I live in California at the moment, which most people assume to be the most liberal state in the union. After all, San Francisco, where Milk was elected to the Board of City Supervisors in 1977, is like homo-central, right? I bring this up because California, the allegedly most liberal state in the union, just passed an anti-gay marriage amendment to block a recent state Supreme Court decision allowing gays and lesbians to marry. Harvey Milk, whose campaign against an even more disgusting proposition in 1978 comprises the second half of his biopic, would be devastated.
Thirty years ago, Proposition 6 attempted to ban homosexuals from teaching in the state and would have forced employers to fire anyone who knowingly supported homosexuals in the school system. Seriously. The rhetoric used to support this prop was so ridiculous, Milk director Gus Van Sant had to use archival news footage, since recreating it would have sounded too comical. Similar rhetoric, like the idea that gay marriage would somehow make schools into gay recruitment stations, was used to support Proposition 8 this year here in California, the allegedly most liberal state in the union, where, apparently, we haven't come that far in three decades.

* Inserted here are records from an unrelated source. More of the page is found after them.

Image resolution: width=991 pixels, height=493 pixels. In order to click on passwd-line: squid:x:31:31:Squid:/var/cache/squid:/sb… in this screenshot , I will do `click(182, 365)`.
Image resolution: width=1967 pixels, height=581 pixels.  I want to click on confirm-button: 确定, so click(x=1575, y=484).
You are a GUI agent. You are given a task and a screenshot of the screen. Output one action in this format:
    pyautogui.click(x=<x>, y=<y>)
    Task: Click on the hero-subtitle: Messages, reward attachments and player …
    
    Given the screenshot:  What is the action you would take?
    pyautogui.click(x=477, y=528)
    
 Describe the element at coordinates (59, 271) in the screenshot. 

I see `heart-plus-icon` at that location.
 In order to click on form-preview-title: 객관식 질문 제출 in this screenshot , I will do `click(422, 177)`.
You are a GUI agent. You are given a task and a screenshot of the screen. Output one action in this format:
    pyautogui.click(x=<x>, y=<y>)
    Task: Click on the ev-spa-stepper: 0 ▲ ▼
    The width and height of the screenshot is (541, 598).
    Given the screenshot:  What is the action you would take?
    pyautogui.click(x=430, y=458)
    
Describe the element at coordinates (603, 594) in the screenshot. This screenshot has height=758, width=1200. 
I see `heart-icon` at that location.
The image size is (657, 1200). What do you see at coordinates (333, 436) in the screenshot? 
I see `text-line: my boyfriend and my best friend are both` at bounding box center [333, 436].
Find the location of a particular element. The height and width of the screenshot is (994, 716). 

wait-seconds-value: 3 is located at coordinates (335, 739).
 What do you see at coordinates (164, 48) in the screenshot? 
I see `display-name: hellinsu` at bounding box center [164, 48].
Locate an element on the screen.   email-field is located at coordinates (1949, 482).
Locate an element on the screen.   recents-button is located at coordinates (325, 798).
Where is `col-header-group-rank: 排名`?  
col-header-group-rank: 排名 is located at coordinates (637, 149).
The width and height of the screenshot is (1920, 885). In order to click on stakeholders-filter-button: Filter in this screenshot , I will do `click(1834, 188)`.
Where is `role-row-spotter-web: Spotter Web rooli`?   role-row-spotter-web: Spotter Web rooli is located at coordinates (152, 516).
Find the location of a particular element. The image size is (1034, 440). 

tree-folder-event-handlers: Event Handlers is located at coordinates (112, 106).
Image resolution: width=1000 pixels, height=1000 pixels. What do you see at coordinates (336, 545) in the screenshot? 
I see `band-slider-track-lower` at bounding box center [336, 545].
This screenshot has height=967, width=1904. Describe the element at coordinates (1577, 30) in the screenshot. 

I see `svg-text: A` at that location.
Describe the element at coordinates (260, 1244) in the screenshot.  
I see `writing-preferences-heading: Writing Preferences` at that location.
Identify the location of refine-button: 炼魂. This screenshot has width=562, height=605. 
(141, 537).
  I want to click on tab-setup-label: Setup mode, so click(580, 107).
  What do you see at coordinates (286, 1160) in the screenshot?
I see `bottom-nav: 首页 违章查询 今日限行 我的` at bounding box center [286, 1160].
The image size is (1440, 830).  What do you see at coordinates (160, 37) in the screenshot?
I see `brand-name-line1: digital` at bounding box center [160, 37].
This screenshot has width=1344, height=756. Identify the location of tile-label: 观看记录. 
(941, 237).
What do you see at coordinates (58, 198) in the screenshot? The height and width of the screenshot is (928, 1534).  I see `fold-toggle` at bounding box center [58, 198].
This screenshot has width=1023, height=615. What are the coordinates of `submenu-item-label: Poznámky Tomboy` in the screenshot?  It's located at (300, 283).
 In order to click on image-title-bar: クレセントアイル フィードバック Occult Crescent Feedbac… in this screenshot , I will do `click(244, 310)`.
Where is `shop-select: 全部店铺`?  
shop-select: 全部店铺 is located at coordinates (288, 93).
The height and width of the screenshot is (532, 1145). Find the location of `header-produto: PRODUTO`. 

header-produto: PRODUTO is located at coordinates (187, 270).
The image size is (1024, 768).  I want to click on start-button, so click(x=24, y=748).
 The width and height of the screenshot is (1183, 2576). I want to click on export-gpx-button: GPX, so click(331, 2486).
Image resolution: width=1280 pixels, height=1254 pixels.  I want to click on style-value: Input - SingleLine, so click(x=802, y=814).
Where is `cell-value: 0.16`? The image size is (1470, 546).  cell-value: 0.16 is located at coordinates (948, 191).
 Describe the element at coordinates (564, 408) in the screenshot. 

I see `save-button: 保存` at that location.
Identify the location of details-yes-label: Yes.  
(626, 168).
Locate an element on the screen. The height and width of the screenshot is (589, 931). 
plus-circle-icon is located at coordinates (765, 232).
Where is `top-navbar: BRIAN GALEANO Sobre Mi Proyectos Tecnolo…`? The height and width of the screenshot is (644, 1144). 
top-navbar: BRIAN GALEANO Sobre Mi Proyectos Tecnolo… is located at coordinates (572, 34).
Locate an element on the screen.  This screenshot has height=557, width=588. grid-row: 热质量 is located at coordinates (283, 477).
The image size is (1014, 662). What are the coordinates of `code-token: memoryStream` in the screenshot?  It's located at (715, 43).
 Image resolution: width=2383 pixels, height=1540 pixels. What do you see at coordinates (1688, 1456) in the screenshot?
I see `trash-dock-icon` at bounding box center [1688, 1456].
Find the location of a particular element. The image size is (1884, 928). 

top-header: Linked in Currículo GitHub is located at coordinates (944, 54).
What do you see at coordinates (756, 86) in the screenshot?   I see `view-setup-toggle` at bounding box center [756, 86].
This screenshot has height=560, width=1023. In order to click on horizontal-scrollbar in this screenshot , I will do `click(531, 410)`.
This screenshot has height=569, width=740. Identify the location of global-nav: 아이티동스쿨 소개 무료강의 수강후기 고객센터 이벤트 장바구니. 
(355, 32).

Sorry, got off on a bit of an ideological rant there. (I'm sure some of you will be offended; feel free to post some hate that supports my argument.) You're reading this to hear about the movie, but in a way, everything I just brought up pertains to the movie. Van Sant and screenwriter Dustin Lance Black have created a wonderful historical accounting of a man (played by Sean Penn, delivering an Oscar-worthy performance) who gave everything he had, including his life, in the pursuit of basic human rights as we -- or at least as our Founding Fathers -- understood them to be. (San Francisco Mayor George Moscone was also killed in the double homicide) I spent half the movie sick to my stomach, literally nauseated by the recreation of an era and the hate-mongering that defined it, and the other half stuck somewhere between teary eyed and sobbing over how despicable a culture it is that can talk about bringing democracy and equal rights to repressed women in foreign lands while actively campaigning to limit and even strip equal rights from a significant percentage of our own population. This is the power of Milk, and more people need to be made aware that it's at the local cineplex. Milk, as the movie makes clear, believed that the best way to confront bigotry against homosexuals was by direct interaction, by humanizing gays and lesbians, by putting familiar faces on them. Milk the movie is powerful enough to do just that.
If you're interested in my critical assessment of it as a motion picture, because I didn't dwell on who else starred in it or how Black framed the story -- know it's one of Van Sant's best movies to date. At the moment, it's my favorite movie of the year, in fact. Let's see if The Curious Case of Benjamin Button can change that sentiment.